### The data ###

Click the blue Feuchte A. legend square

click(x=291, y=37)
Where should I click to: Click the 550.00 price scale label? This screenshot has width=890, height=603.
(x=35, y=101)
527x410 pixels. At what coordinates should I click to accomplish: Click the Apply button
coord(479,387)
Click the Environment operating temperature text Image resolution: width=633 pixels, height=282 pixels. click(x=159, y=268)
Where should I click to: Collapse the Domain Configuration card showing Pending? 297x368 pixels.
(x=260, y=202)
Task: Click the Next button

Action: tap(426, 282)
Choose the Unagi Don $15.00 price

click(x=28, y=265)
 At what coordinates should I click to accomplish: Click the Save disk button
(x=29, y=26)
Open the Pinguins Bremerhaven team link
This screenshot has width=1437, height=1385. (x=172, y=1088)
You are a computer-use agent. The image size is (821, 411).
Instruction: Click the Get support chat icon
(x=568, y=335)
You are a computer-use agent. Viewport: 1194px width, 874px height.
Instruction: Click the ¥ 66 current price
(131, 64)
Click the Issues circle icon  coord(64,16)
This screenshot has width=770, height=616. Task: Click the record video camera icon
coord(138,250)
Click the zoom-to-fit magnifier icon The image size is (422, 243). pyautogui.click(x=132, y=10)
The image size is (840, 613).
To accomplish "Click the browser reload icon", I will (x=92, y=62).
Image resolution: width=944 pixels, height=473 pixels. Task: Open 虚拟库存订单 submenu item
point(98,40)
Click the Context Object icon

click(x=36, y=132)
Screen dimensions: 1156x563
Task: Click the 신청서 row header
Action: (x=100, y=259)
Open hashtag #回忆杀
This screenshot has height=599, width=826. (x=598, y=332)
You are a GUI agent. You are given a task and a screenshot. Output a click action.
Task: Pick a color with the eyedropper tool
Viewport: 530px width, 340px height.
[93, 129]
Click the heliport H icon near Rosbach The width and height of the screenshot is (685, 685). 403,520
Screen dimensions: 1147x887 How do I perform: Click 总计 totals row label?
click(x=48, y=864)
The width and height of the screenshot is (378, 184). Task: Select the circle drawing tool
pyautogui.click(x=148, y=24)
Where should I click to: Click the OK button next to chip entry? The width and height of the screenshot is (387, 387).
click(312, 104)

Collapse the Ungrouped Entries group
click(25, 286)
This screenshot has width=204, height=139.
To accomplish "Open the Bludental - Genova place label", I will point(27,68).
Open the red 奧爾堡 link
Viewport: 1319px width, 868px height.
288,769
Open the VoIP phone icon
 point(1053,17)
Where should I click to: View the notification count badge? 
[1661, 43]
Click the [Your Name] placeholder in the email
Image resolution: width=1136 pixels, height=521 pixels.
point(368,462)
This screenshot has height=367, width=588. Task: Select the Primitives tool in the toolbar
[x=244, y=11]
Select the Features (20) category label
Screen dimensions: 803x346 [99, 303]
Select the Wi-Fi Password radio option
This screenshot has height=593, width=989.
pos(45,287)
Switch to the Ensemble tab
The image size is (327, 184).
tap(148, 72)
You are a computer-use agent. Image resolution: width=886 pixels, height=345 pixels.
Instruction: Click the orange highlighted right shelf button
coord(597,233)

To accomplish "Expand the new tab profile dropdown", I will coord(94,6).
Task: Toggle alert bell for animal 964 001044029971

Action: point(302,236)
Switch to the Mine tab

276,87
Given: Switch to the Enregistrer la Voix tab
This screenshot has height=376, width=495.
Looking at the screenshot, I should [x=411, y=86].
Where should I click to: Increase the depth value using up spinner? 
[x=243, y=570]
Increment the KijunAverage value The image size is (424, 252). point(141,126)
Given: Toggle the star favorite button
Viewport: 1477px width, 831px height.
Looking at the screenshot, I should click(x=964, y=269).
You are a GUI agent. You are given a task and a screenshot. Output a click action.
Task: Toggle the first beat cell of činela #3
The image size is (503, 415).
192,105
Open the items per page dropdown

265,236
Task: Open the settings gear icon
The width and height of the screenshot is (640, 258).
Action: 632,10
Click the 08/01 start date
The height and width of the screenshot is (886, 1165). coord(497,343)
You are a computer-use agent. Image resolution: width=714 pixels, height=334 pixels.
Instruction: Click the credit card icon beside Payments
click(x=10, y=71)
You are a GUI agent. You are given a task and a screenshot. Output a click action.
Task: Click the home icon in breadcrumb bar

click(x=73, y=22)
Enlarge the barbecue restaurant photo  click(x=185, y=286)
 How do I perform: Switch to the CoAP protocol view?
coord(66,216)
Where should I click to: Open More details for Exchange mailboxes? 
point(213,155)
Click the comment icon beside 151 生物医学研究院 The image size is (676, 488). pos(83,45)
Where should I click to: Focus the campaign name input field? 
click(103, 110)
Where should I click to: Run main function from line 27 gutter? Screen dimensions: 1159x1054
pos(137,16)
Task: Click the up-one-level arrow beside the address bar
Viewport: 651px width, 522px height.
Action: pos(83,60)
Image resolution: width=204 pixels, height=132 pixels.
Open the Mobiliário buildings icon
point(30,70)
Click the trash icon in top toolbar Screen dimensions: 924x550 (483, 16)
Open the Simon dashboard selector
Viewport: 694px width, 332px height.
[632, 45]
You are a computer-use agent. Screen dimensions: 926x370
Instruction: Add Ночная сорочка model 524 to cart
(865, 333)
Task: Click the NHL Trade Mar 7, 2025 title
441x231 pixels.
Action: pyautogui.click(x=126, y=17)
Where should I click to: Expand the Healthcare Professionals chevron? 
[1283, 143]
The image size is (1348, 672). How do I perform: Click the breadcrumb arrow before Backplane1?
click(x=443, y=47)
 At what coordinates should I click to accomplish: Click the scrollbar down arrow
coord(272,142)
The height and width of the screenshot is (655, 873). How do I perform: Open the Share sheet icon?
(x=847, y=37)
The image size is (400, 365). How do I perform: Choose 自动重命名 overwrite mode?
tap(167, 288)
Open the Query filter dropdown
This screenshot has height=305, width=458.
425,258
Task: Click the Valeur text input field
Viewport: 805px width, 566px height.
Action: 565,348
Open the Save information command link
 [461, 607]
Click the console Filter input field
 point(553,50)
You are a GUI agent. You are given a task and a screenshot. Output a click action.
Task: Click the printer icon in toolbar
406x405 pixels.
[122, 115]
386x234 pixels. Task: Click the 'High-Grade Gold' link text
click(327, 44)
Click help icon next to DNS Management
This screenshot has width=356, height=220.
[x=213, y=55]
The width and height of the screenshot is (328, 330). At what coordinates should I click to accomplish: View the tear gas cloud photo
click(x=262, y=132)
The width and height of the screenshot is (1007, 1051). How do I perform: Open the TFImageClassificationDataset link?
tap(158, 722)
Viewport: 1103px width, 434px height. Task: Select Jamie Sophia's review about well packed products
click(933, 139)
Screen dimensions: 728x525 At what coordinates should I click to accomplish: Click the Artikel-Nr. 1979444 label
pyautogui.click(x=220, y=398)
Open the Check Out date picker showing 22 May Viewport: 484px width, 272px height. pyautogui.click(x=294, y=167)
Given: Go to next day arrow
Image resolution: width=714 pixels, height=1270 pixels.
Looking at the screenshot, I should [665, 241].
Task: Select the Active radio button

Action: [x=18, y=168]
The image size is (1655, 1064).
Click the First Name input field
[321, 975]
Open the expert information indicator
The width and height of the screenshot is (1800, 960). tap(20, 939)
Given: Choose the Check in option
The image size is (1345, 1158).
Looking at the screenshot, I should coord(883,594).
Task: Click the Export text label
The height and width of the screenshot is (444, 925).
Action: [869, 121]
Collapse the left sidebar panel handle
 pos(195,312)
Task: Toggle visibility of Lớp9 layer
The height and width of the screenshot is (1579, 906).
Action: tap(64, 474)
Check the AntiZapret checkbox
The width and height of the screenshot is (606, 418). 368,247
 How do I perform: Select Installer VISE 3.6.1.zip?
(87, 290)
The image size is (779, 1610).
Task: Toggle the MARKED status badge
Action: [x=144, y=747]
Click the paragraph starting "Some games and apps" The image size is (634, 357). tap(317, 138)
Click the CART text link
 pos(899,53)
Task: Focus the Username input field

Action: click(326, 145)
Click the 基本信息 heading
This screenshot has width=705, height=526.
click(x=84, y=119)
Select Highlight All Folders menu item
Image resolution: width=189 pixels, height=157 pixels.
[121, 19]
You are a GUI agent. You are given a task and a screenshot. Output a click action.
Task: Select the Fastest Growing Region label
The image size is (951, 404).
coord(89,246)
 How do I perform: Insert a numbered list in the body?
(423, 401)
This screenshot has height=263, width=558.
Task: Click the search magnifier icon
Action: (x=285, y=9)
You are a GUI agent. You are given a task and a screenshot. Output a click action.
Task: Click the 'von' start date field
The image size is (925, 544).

###

Your objective - Can you copy, word for word, the records from the line containing "Open the Save information command link" through the line containing "Action: [x=18, y=168]", both lines included?

Solution for this exercise -
Open the Save information command link
 [461, 607]
Click the console Filter input field
 point(553,50)
You are a GUI agent. You are given a task and a screenshot. Output a click action.
Task: Click the printer icon in toolbar
406x405 pixels.
[122, 115]
386x234 pixels. Task: Click the 'High-Grade Gold' link text
click(327, 44)
Click help icon next to DNS Management
This screenshot has width=356, height=220.
[x=213, y=55]
The width and height of the screenshot is (328, 330). At what coordinates should I click to accomplish: View the tear gas cloud photo
click(x=262, y=132)
The width and height of the screenshot is (1007, 1051). How do I perform: Open the TFImageClassificationDataset link?
tap(158, 722)
Viewport: 1103px width, 434px height. Task: Select Jamie Sophia's review about well packed products
click(933, 139)
Screen dimensions: 728x525 At what coordinates should I click to accomplish: Click the Artikel-Nr. 1979444 label
pyautogui.click(x=220, y=398)
Open the Check Out date picker showing 22 May Viewport: 484px width, 272px height. pyautogui.click(x=294, y=167)
Given: Go to next day arrow
Image resolution: width=714 pixels, height=1270 pixels.
Looking at the screenshot, I should [665, 241].
Task: Select the Active radio button

Action: [x=18, y=168]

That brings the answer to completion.